CHECK YOUR UNDERSTANDING:
a: List each reason the post on marriage gives for why children may not be possible within a natural marriage.
b: Transcribe the passage of the post on marriage starting with "Cleansing Fire" and going on through "to many people.".
c: Carry the post on marriage forward from its final sentence.

READING PASSAGE:

Cleansing Fire

Defending Truth and Tradition in the Roman Catholic Church

Marriage: More than friends with government benefits

December 10th, 2012, Promulgated by b a

This is another guest post by Dan Kane, a Director of the UNESCO Chair in Bioethics and Human Rights at the European University of Rome and the Pontifical Athenaeum Regina Apostolorum.

With the Supreme Court hearing arguments regarding same, gender marriage in March, 2013, I would like to toss my hat into the proverbial ring regarding the nature of marriage.

Marriage is not simply the joining of two people who love each other and are committed to each other. Typically, we all love and are committed to many people.

Marriage is the primordial contract between men and women and the common denominator of all cultures, places and times. Marriage has no distinct beginning and predates all governments and religions. It has been unchanging in its essential nature from the start of history – until our present experiment.

With respect to history homosexuality is seemingly primordial as well. However, until now, homosexuality was a behavior and not an identity. It reflected what one did – namely a preferred fashion of sexual behavior, not a cultural lifestyle or personal identity.

The natural and complimentary differences between man and woman are at the core of what defines marriage. By nature, no other type of union can bring children into the world and by reason no other type of union is better suited to raise them. When children are not possible because of disease, age or intention, a natural marriage continues to supports this notion of male – female complimentarily as the basis of a natural family.

This point bears exploring. Is homosexual marriage the same as natural marriage if the couple – for whatever reason is incapable of conceiving children?


While there may be some superficial similarities – deep friendship and love, shared resources, etc; couples incapable of conception are not the same as homosexual couples. Robert George raised a pertinent analogy using of all things, baseball.

SUPPLIED MATERIAL:

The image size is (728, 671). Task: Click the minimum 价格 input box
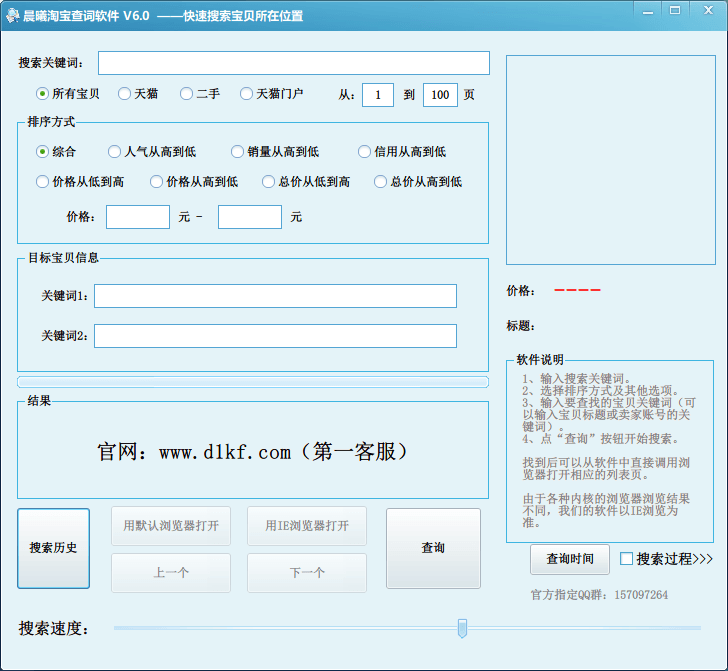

ANSWERS FOR THE TASKS:
a: disease, age, intention

b:
Cleansing Fire

Defending Truth and Tradition in the Roman Catholic Church

Marriage: More than friends with government benefits

December 10th, 2012, Promulgated by b a

This is another guest post by Dan Kane, a Director of the UNESCO Chair in Bioethics and Human Rights at the European University of Rome and the Pontifical Athenaeum Regina Apostolorum.

With the Supreme Court hearing arguments regarding same, gender marriage in March, 2013, I would like to toss my hat into the proverbial ring regarding the nature of marriage.

Marriage is not simply the joining of two people who love each other and are committed to each other. Typically, we all love and are committed to many people.

c:
A baseball team has its characteristic structure largely because of its orientation to winning games; it involves developing and sharing one’s athletic skills in the way best suited for honorably winning (among other things, with assiduous practice and good sportsmanship). But such development and sharing are possible and inherently valuable for teammates even when they lose their games. Just so, marriage has its characteristic structure largely because of its orientation to procreation; it involves developing and sharing one’s body and whole self in the way best suited for honorable parenthood—among other things, permanently and exclusively. But such development and sharing, including the bodily union of the generative act, are possible and inherently valuable for spouses even when they do not conceive children.

By extending the conjugal concept of marriage further (and doing my best to keep this PG-13) even sterile couples become a one-flesh union. They become one by design naturally. The same-sex couple does not and cannot. Homosexual behavior is something one does to another while the act of marriage is something one does with another.

Such acts regardless of the affection or intention of the parties involved are not unifying or life giving even as an icon. Homosexual acts are a personal search for sexual fulfillment by using bodies contrary to their design. Indeed, it is a sin that “cries out for vengeance from heaven” because it corrupts the icon of the Holy Trinity that natural marriage is.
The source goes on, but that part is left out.